Dataset entries
============================================================

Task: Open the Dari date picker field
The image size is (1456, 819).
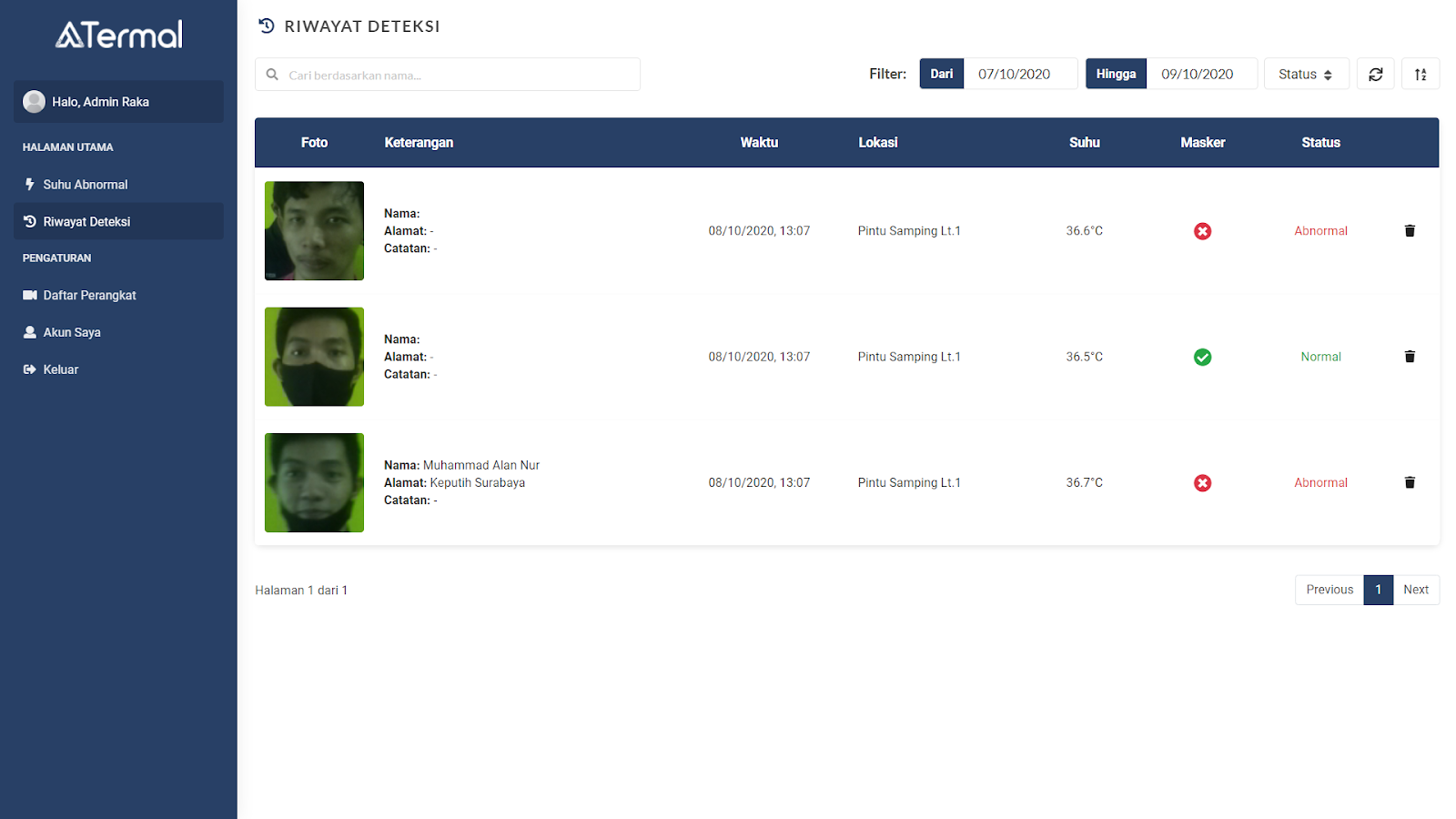Action: 1020,75
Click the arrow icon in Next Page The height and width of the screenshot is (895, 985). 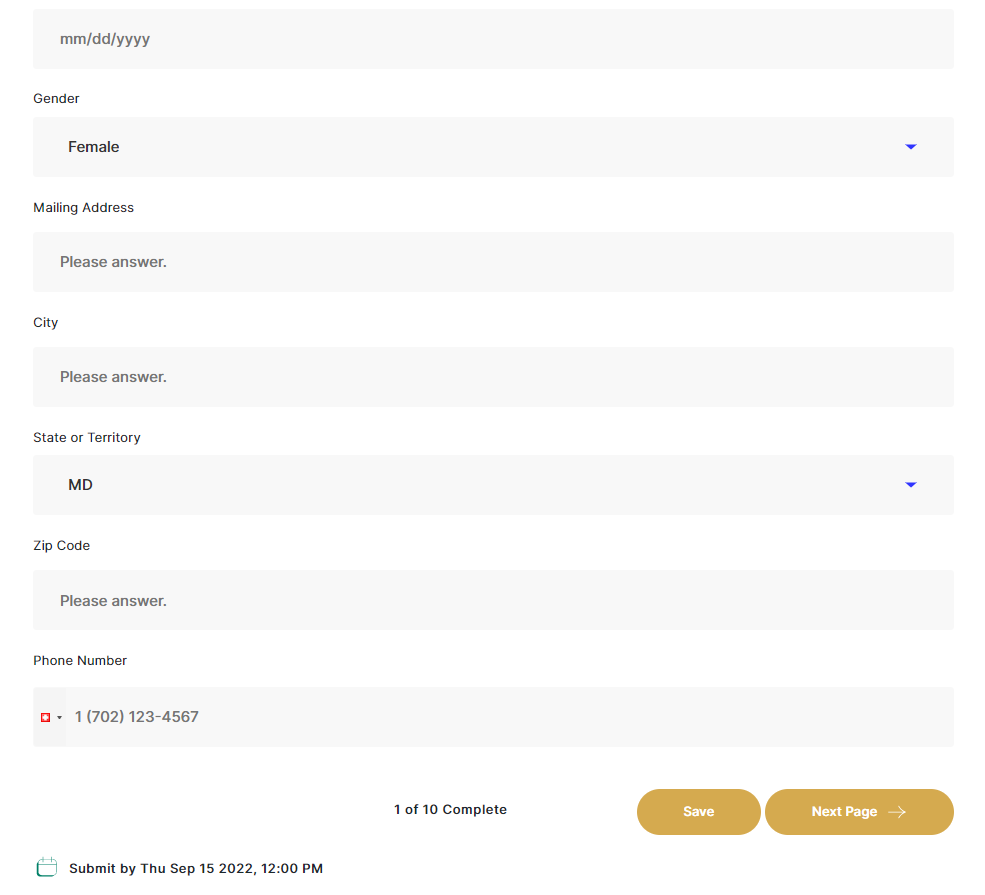click(897, 812)
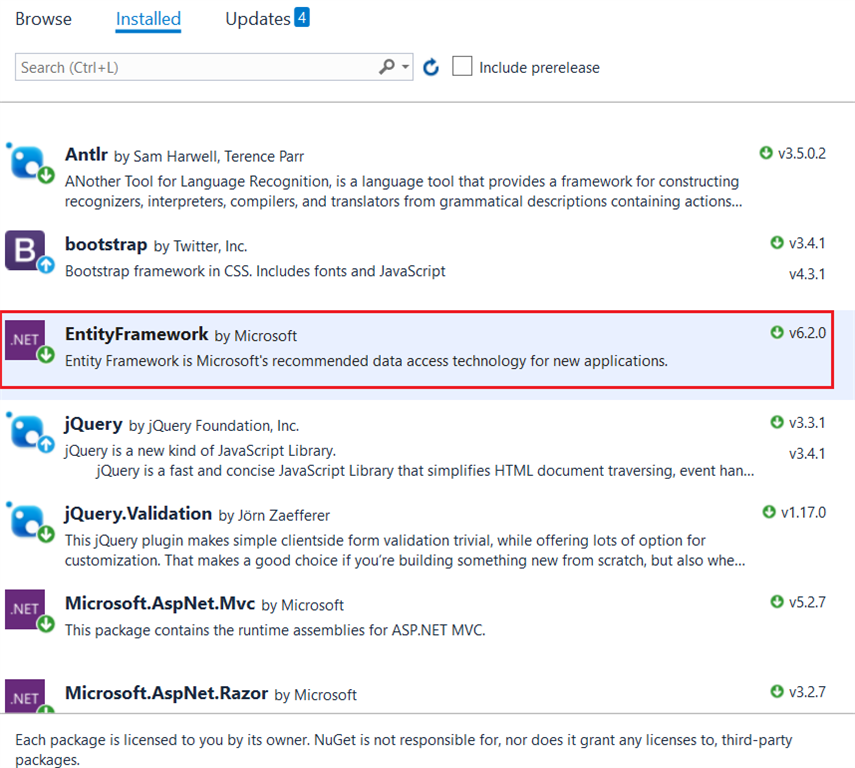The width and height of the screenshot is (855, 768).
Task: Click the jQuery.Validation package icon
Action: coord(26,520)
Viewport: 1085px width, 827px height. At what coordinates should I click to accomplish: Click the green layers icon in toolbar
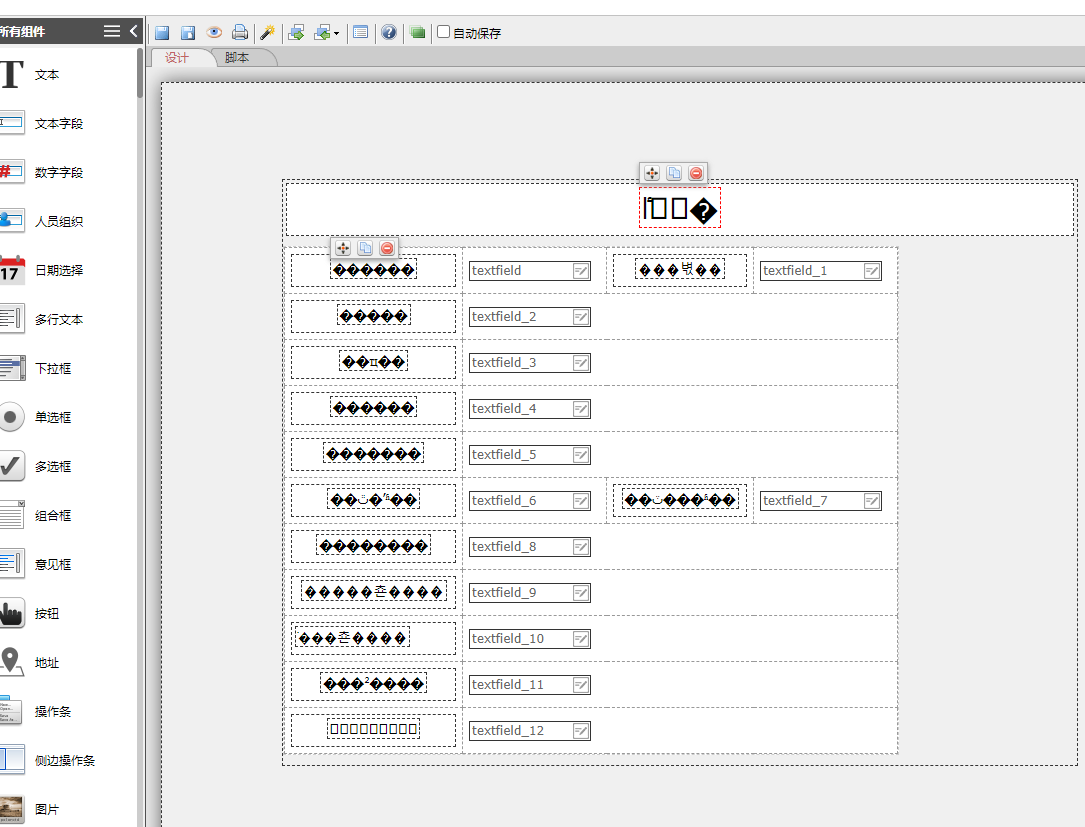click(x=417, y=32)
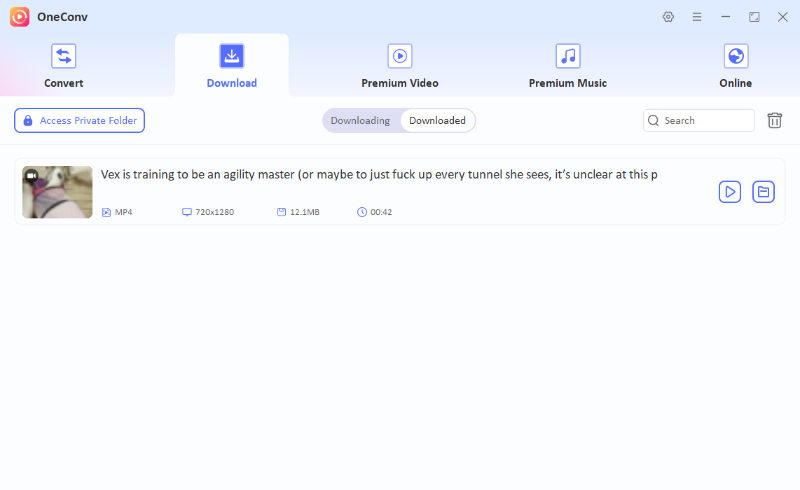Click the lock icon in Private Folder
The image size is (800, 490).
click(28, 120)
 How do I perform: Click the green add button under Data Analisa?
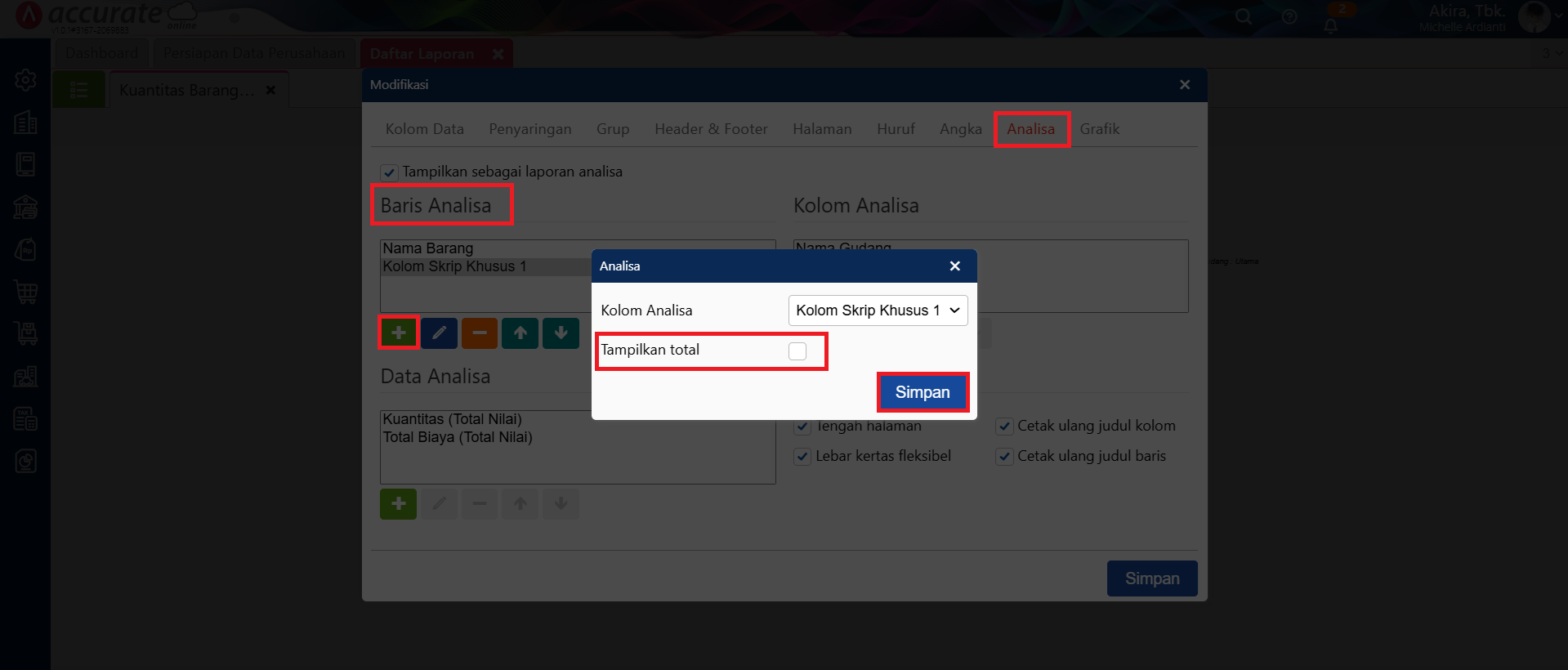399,504
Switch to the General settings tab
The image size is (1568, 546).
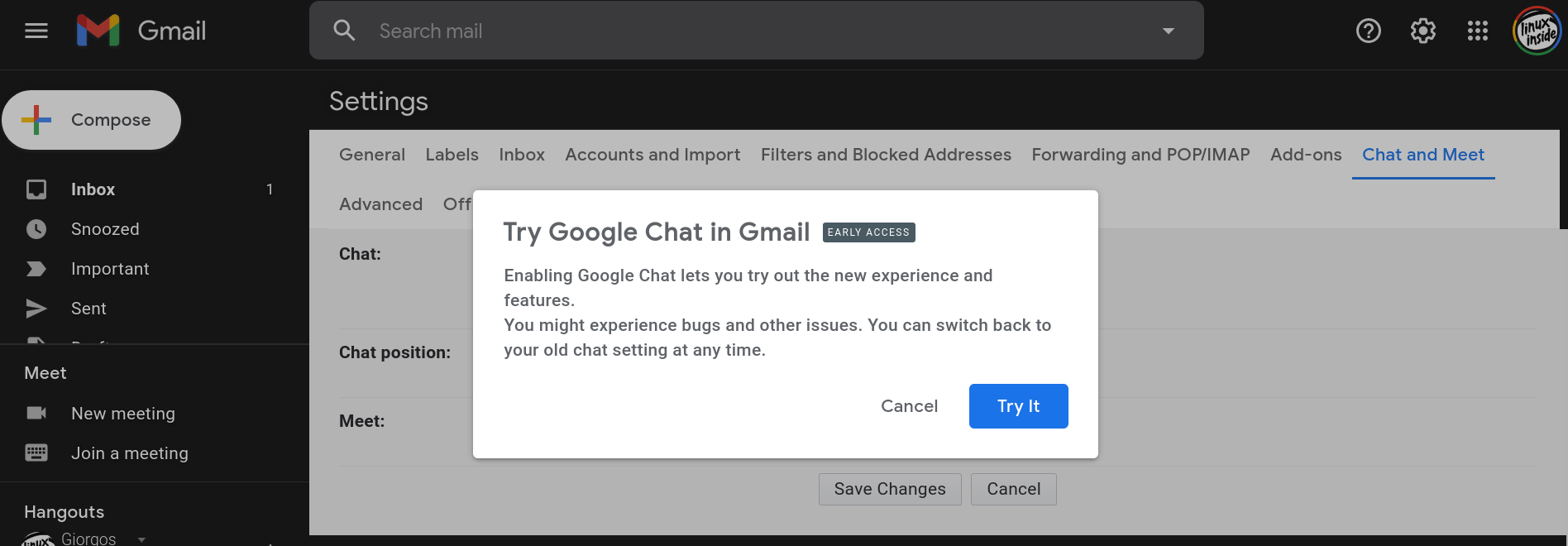point(372,155)
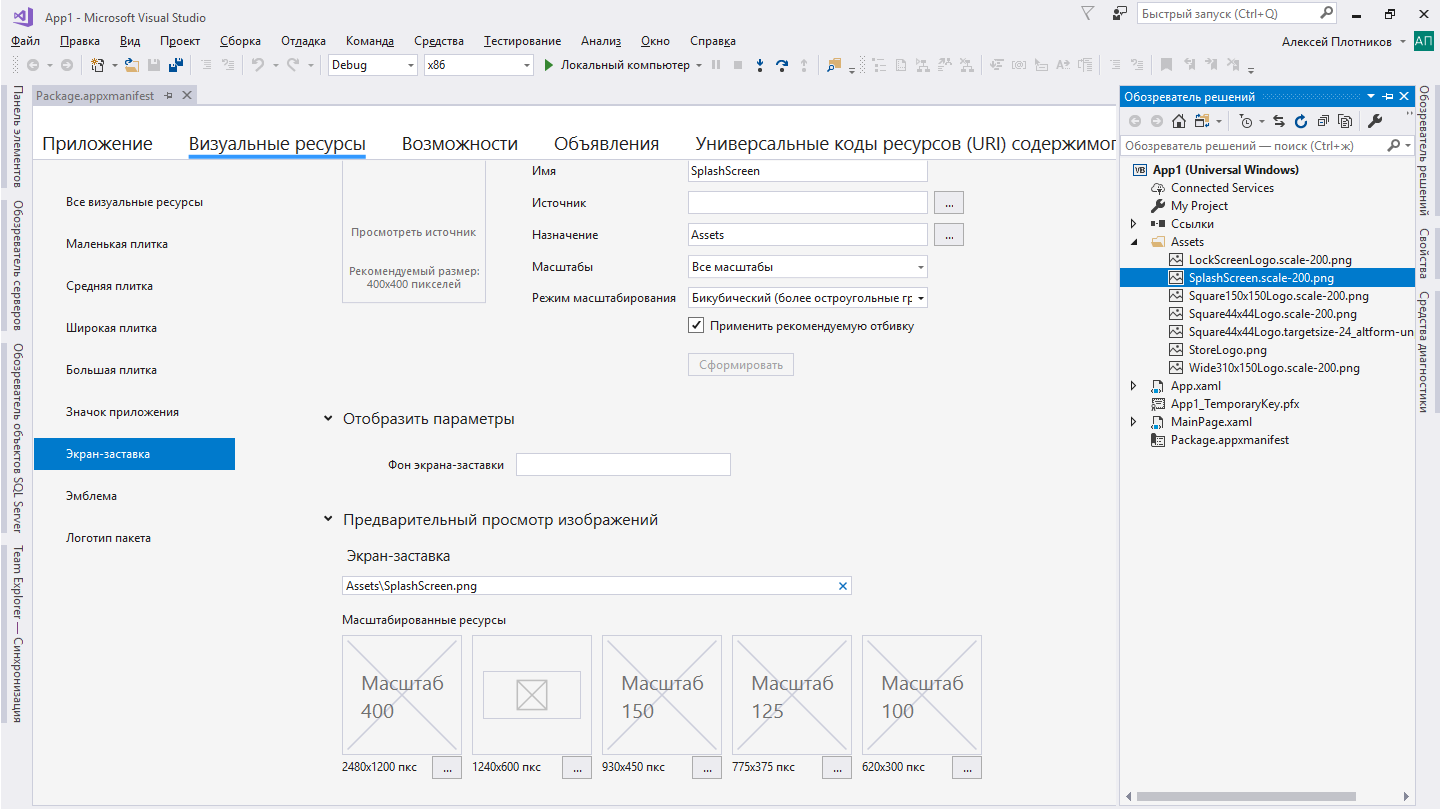
Task: Open the Сборка menu
Action: [239, 41]
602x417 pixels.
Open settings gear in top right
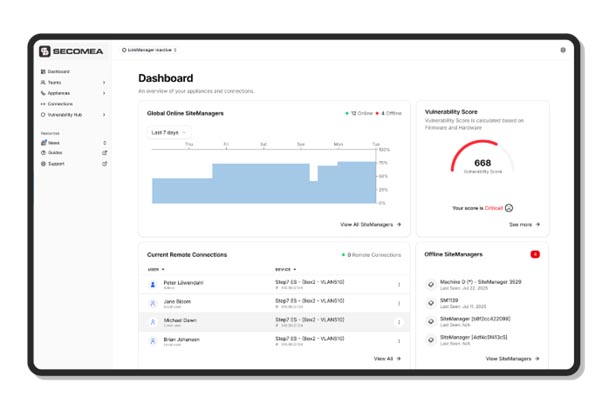tap(563, 50)
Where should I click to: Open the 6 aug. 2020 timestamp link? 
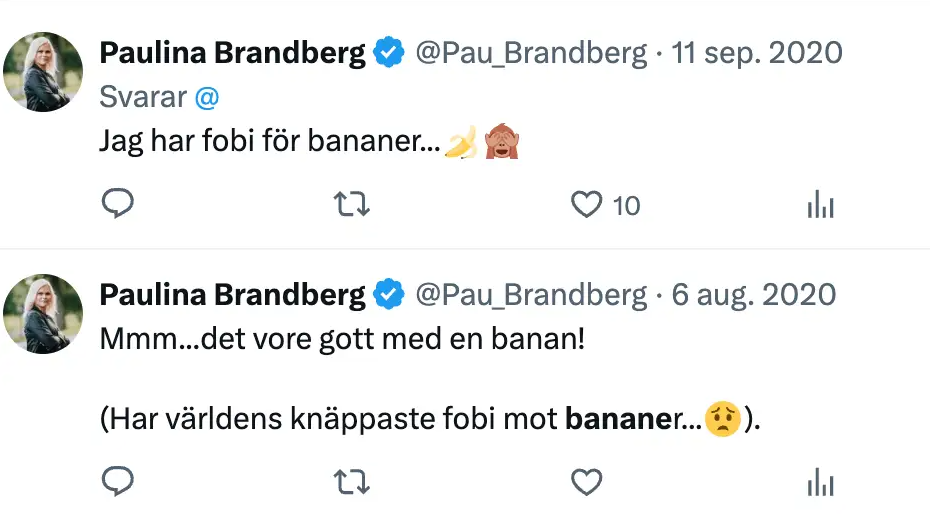pyautogui.click(x=753, y=295)
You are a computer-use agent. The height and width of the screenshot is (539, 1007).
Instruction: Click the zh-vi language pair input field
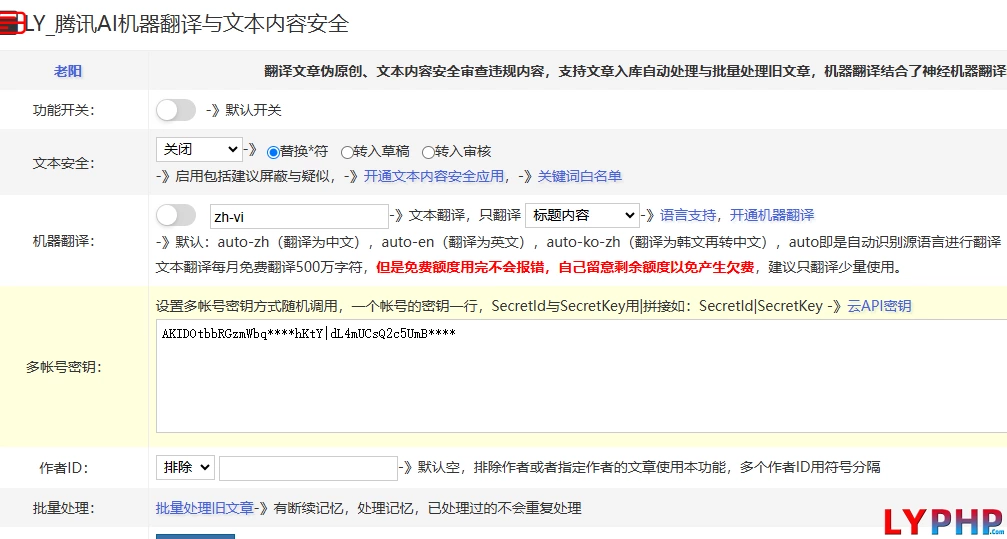click(x=298, y=216)
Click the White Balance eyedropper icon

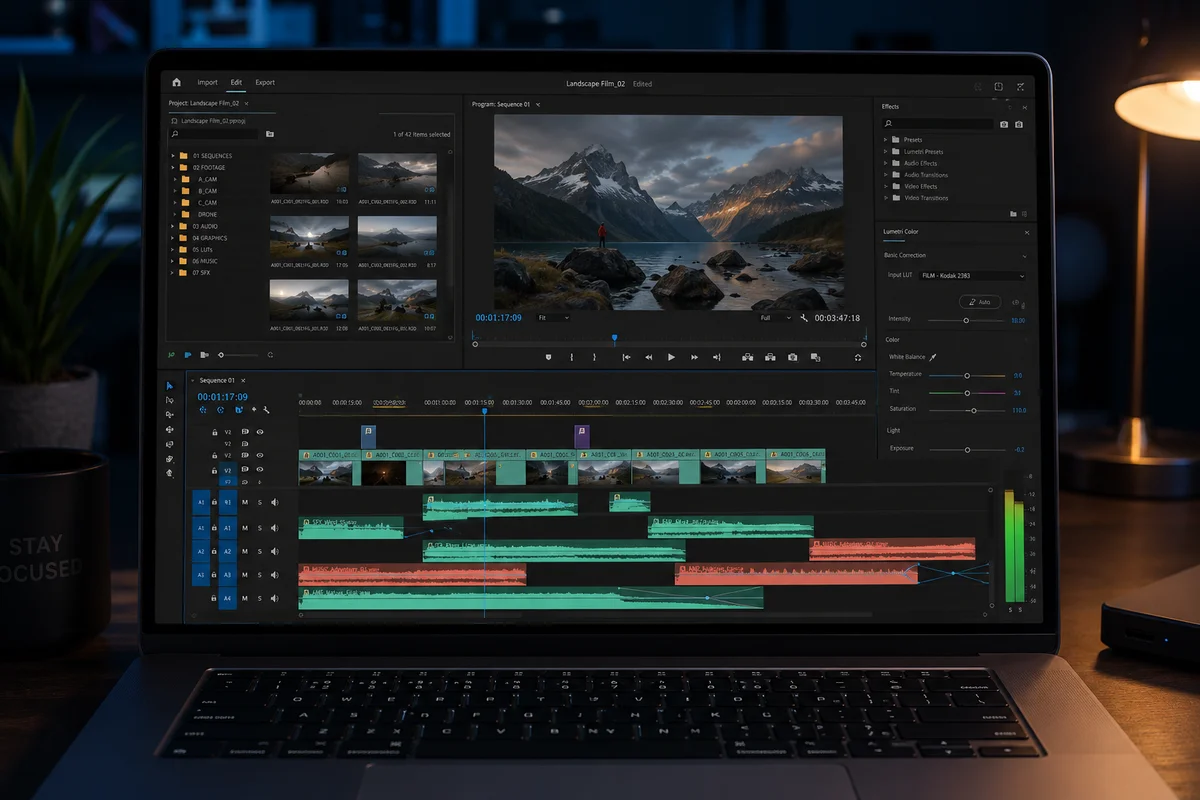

============================================================

## WHAT THE TASK ASKS
The response should be the lines from the one containing "The image size is (1568, 546)." through the final line of the records, reproduced exactly and with every picture left out.

## WRITTEN ANSWER
The image size is (1568, 546).
point(372,155)
Task: Open the Сборка menu
Action: [239, 41]
602x417 pixels.
Open settings gear in top right
tap(563, 50)
Where should I click to: Open the 6 aug. 2020 timestamp link? 
pyautogui.click(x=753, y=295)
You are a computer-use agent. The height and width of the screenshot is (539, 1007).
Instruction: Click the zh-vi language pair input field
click(x=298, y=216)
Click the White Balance eyedropper icon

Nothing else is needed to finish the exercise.